You see, she didn't belong to him, but to one of his pursuers. And it was the unexpected nature of her death that brought the fever. She kissed him under the shade of a cottonwood one day, was dead the next, and was buried the following. The doctor went on about natural causes. Typhoid is what he said. But it was impossible, if so, he would've had it too. And these two fevers were nothing similar. The fever he'd contracted was akin to a cornered animal realizing there was no more room to give.
The four men were closing in on him as the gelding wore down. He pitched his feet sadistically at the horse's side but if the horse felt it at all, he didn't show it. As the horse went down he reached to unsheath his knife. And the horse cried loudly and sorrowfully as it collapsed to the cracked ground. The four were upon him quickly, pistols drawn, one toting a lasso he kept at his hip.
Her husband was the one to speak,
"Cass, go on drop that fuckin knife. Is' not gonna get you anywhere right now."
The marshall pulled the hammer back on his revolver. Cass dropped his knife.
His pursuer continued,
"There ya go. Now we arent really interested in your defense from here on out. Seeing as you're a fuckin grave robber, and added three murders to that in the last couple days, we been advised aint no need for you brought in alive. "
Cass spat his truth through blood, his mouth cut open during the overtaking of his horse.

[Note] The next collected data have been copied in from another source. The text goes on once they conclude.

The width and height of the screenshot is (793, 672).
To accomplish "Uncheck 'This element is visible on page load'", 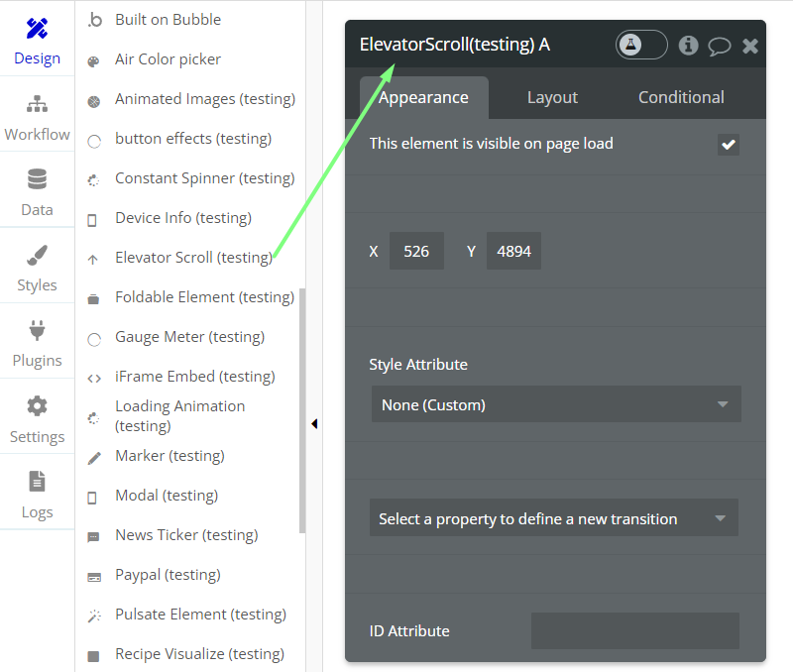I will pos(729,145).
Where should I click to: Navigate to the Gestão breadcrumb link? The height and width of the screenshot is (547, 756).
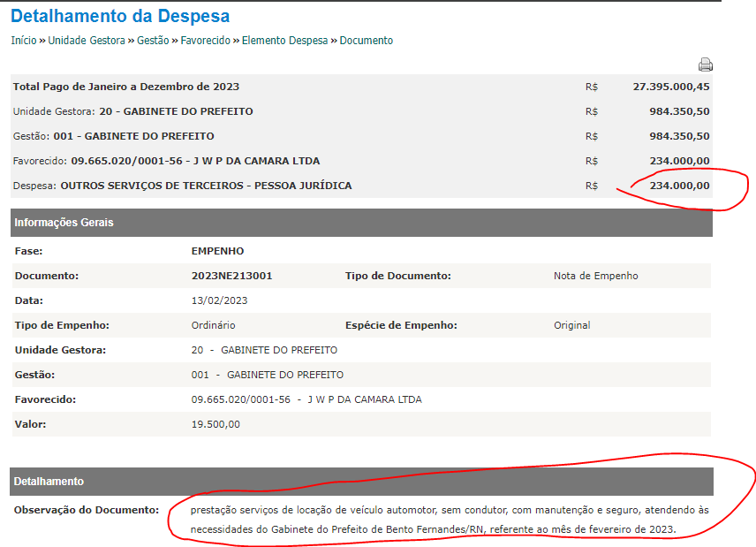[x=153, y=41]
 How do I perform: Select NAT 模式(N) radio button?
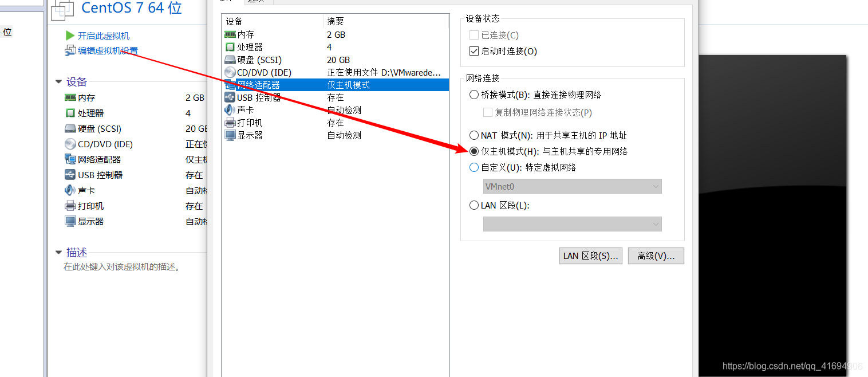[474, 136]
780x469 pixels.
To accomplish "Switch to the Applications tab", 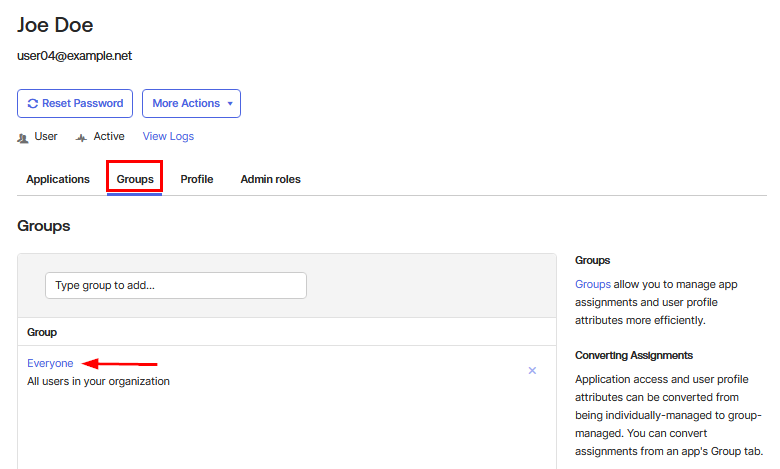I will click(58, 179).
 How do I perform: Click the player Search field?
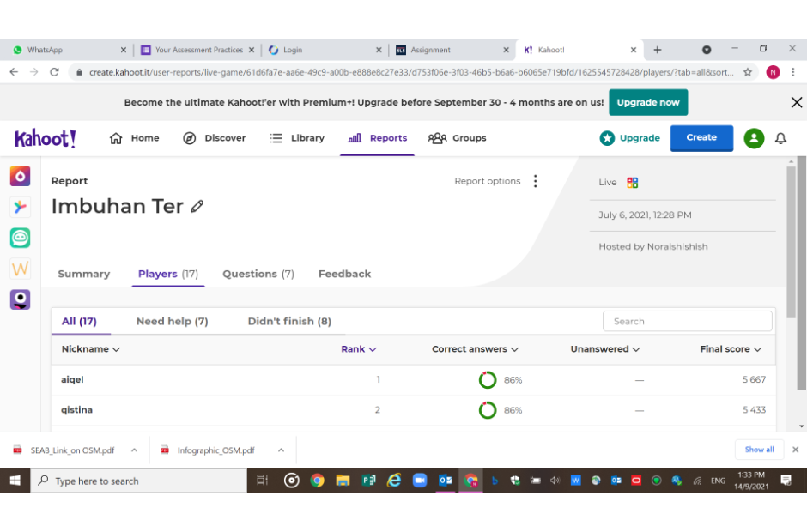(x=687, y=321)
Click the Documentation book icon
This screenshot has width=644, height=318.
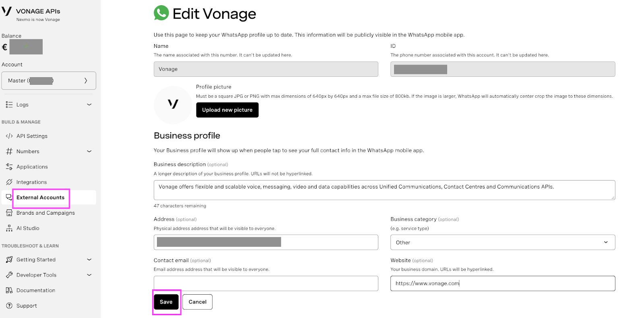9,290
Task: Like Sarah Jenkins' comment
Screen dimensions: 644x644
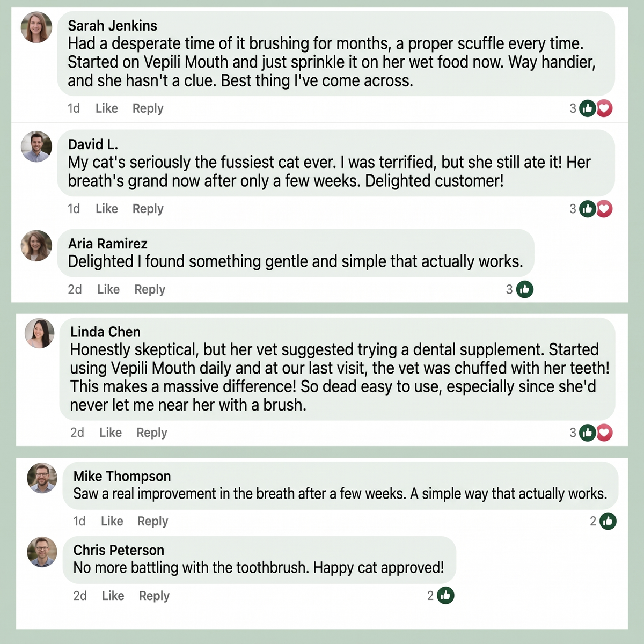Action: [107, 108]
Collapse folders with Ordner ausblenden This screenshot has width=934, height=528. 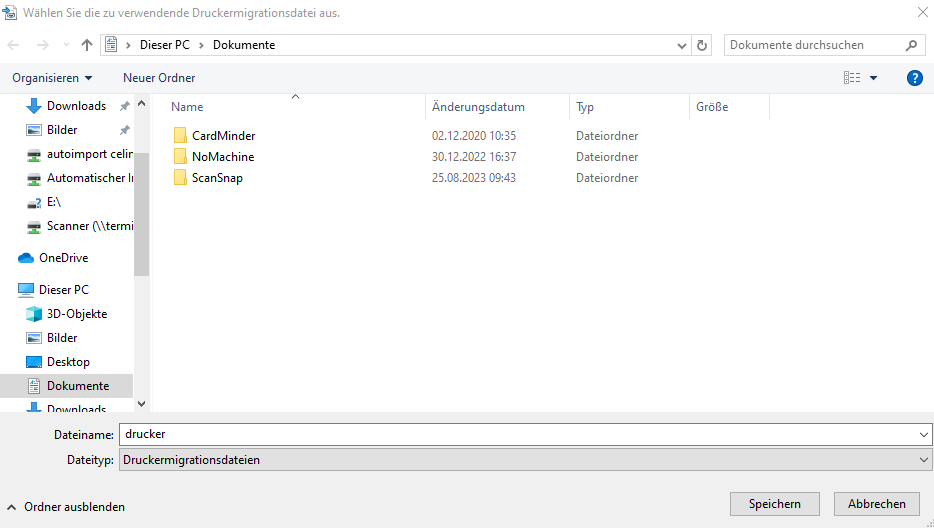[66, 507]
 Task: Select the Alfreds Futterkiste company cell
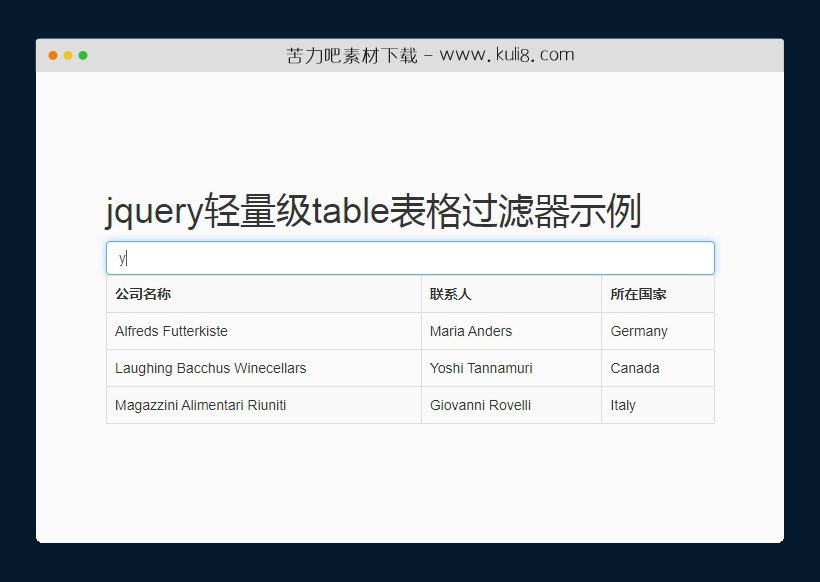coord(170,331)
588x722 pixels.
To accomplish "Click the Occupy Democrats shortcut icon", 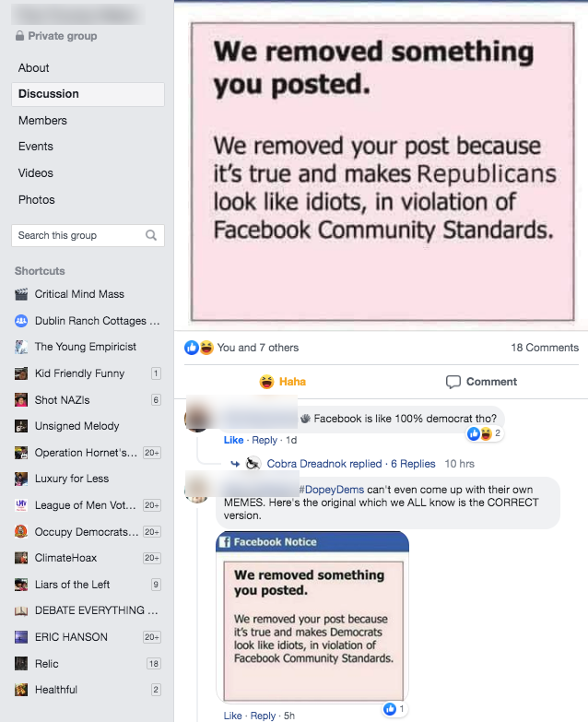I will click(x=21, y=532).
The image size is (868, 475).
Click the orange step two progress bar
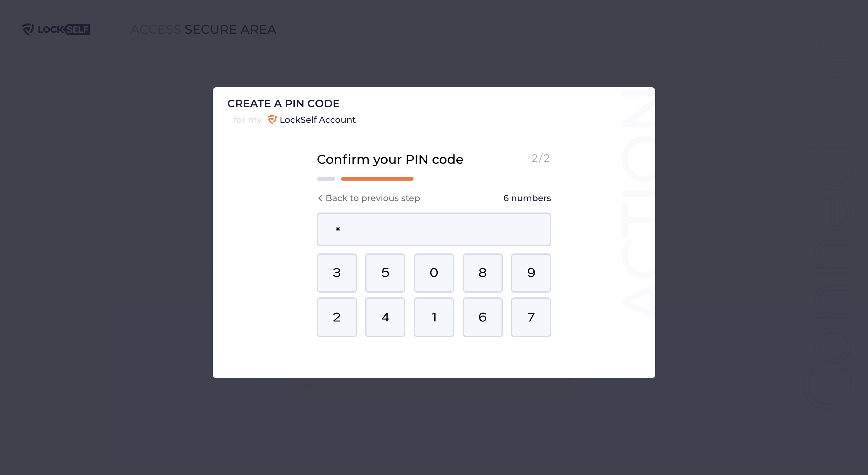click(x=377, y=179)
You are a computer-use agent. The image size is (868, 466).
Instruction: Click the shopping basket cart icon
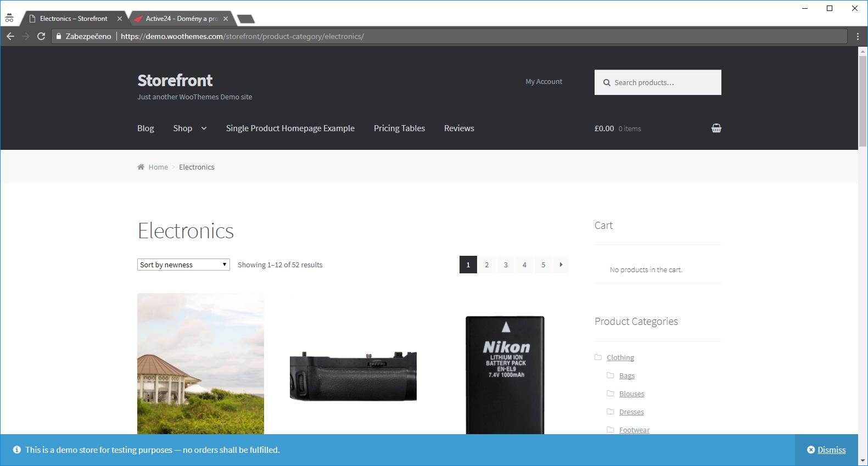point(716,128)
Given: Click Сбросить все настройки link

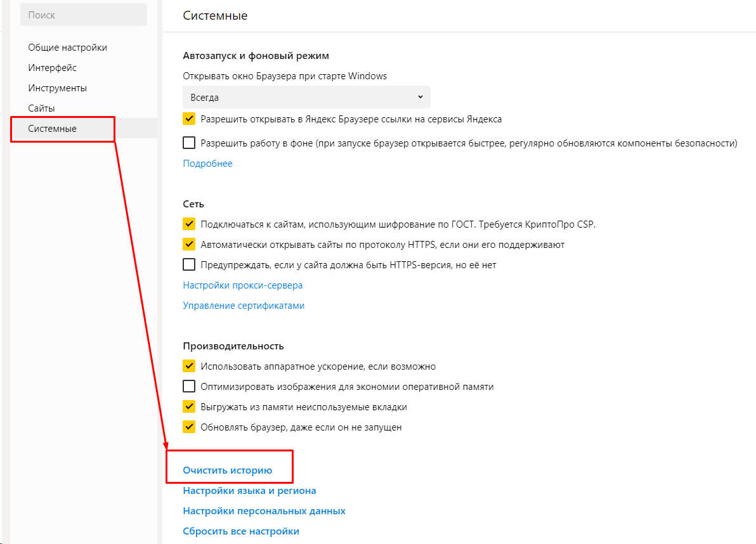Looking at the screenshot, I should click(241, 531).
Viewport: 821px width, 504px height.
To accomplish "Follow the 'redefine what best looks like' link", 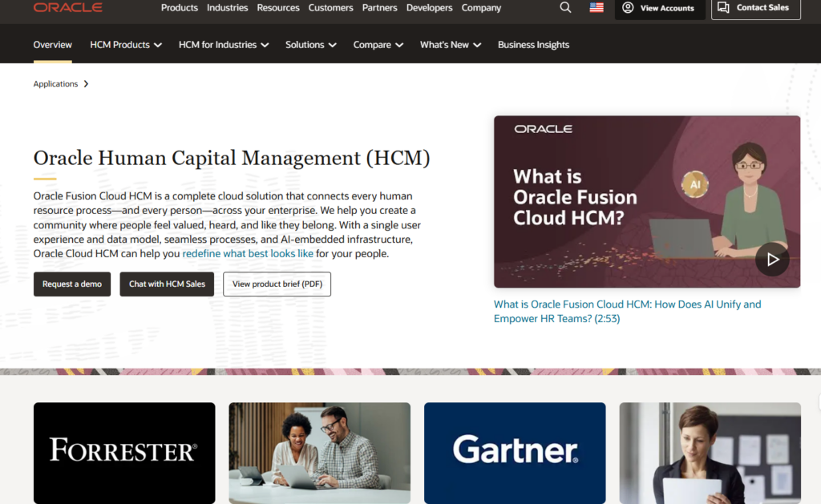I will coord(248,254).
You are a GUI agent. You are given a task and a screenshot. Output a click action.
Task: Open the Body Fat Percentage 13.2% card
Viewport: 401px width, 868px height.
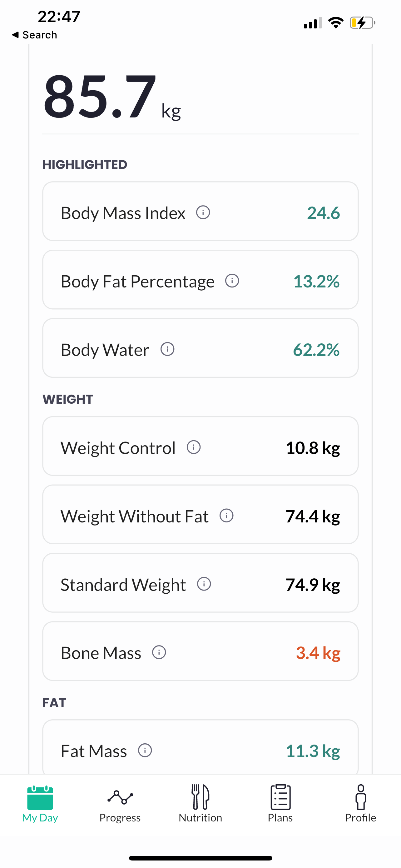200,280
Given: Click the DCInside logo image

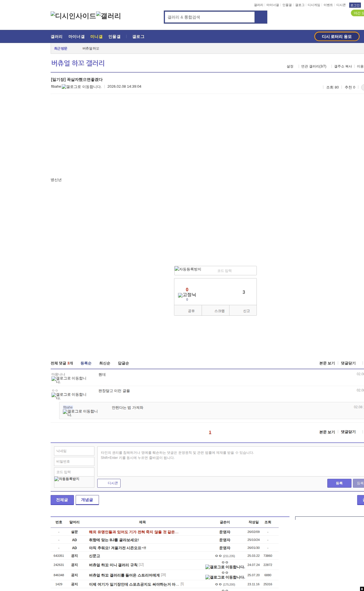Looking at the screenshot, I should click(x=73, y=16).
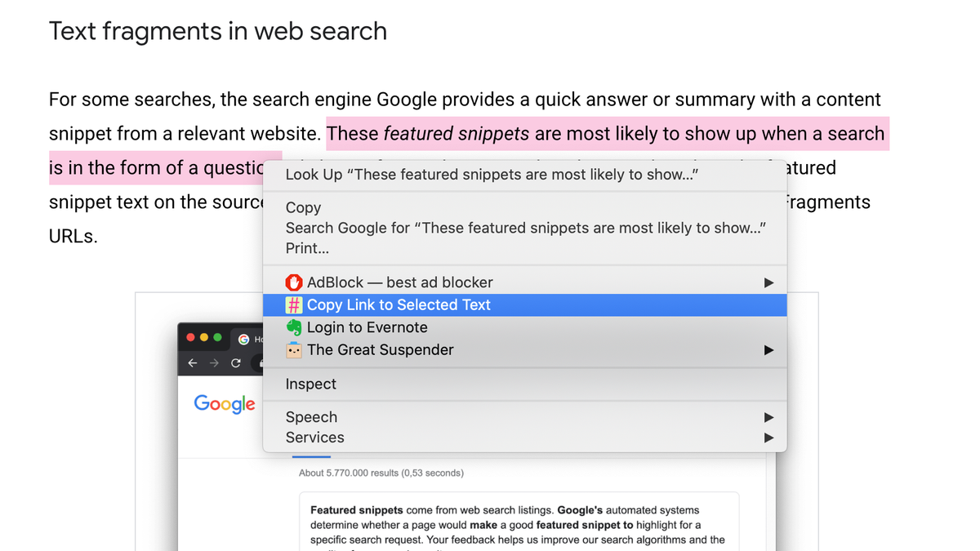
Task: Choose Copy Link to Selected Text
Action: pyautogui.click(x=524, y=305)
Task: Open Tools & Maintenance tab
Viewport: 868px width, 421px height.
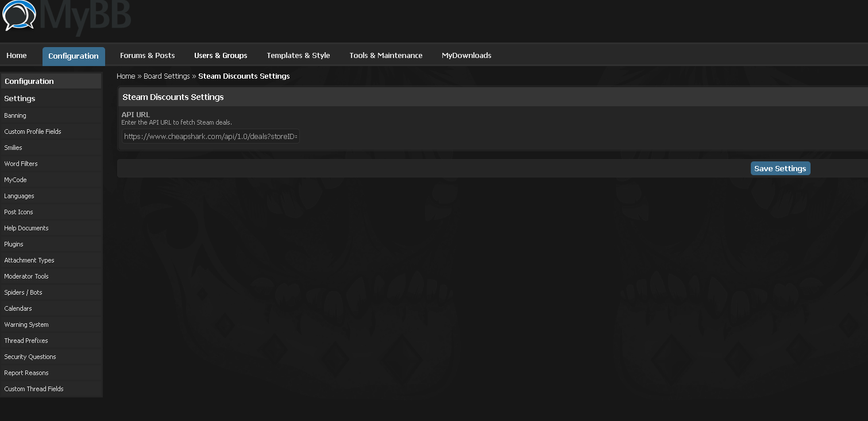Action: [x=385, y=56]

"I ain't no goddam grave robber. I saw her. I saw what you did. You broke her neck, you sorry piece of shit."
"You had no right, Cass. I saw yall out underneath that tree. I saw yall, Marshall's men did."
His pursuers never needed to hear a word. They knew Cass Jordan had stolen her from the moment they'd met four months before. The lasso was cast and for 2 days he was provided the luxury of riding bound facedown alternating amongst their saddles.
It wasn't Cass that laid under that cottonwood south of Salinas, the one they met under when they wanted to meet. It wasn't her. It surely wasnt her husband, the crooked marshall that backed him, or any of his men. The last 10 miles of the trail, Cass was dragged behind her husband's horse. What now layed under that Cottonwood wasn't quite human. A red rag sack of obscure bones and purple, sunburned flesh, even the coyotes turned around when they met Cass under the cottonwood.